Data rows:
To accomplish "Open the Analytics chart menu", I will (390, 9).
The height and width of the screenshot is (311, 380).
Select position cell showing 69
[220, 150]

---

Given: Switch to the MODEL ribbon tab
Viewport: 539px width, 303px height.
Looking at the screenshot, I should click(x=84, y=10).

Exercise requirements: Format the rows as a two-column CSV with the headers text and answer: begin at the line that has "Given: Switch to the MODEL ribbon tab" and stop after the line that has "Looking at the". Give one CSV line per row, putting its text and its answer each in a single quoted field, with line breaks turned into spaces.

Response below:
text,answer
"Given: Switch to the MODEL ribbon tab Viewport: 539px width, 303px height.","Looking at the screenshot, I should click(x=84, y=10)."